During the ageing process there are some normal changes that occur to the swallow, Shindler and Kelly (2002) state that over time self-learned compensatory strategies cover up the changes in physiology that weaken deglutition. These normal changes combined with bilateral hemispheric stroke intensify dysphagia in this population. The following information on the normal changes in deglutition that occur during ageing is sourced from Groher & Crary (2010) and Shindler & Kelly (2002);

  • Changes with sensory perception change smell and taste causing a reduced and delayed salvation response.
  • Reduced strength and motivation to prepare food.
  • Reduction in appetite.

Oral Preparatory Stage
  • Tongue hypertrophy and increased connective tissue cause reduced tongue mobility needed to hold bolus.
  • Reduced skeletal and facial muscle strength causing reduced masticatory strength.
  • Alterations in dentition causing problems with oral preparation of bolus and reduced sensory receptors of the hard palate.

Oral Stage
  • Tongue hypertrophy and increased connective tissue cause reduced tongue mobility needed to propel the pharyngeal swallow.

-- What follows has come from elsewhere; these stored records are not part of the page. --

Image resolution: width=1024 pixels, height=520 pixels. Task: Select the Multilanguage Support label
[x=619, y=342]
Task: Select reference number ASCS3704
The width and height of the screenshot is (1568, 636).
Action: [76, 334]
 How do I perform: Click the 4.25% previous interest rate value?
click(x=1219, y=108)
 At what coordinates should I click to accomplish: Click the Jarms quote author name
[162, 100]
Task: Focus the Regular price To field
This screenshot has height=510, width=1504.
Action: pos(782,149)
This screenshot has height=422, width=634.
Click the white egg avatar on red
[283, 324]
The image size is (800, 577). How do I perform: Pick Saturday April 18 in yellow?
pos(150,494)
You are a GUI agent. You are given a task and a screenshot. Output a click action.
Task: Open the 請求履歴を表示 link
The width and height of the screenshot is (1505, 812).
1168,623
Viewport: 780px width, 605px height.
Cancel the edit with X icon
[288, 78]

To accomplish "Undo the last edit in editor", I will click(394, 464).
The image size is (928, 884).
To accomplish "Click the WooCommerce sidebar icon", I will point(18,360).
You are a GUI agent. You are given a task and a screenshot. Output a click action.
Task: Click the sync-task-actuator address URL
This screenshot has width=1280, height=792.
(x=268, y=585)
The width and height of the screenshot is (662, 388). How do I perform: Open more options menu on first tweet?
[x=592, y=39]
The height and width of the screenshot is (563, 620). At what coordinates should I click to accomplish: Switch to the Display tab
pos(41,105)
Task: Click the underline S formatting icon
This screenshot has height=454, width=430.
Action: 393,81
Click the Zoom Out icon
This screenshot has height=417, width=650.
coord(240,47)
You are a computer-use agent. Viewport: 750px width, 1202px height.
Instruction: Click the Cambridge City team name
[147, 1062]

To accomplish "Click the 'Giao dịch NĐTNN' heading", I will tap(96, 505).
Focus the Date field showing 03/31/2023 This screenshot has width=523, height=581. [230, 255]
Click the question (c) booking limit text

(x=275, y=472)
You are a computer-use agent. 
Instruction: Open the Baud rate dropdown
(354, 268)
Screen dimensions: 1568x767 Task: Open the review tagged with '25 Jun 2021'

This increases the chance of premature bolus entry into the vallecula.
  • Time to reach maximum swallow pressure is slower.
  • Slower oral stage transit times.

Pharyngeal Stage
  • Elderly patients usually require multiple swallows to successfully clear bolus from the pharynx.
  • Decrease in connective tissue of suprahyoid musculature resulting in reduced opening of PES.
  • Reduced hyoid bone movement causing less distention of PES.
  • Duration of airway closure is longer.
  • Slower Pharyngeal transit times.
  • Increased connective tissue in the UES and decreased cross-sectional area of the oesophageal inlet cause delayed movement of bolus from the pharynx.

Oesophageal Stage
  • Oesophageal motor activity decreases as a result of smooth muscle thickening.
  • Delayed oesophageal emptying.
  • Increased dilation of the oesophagus.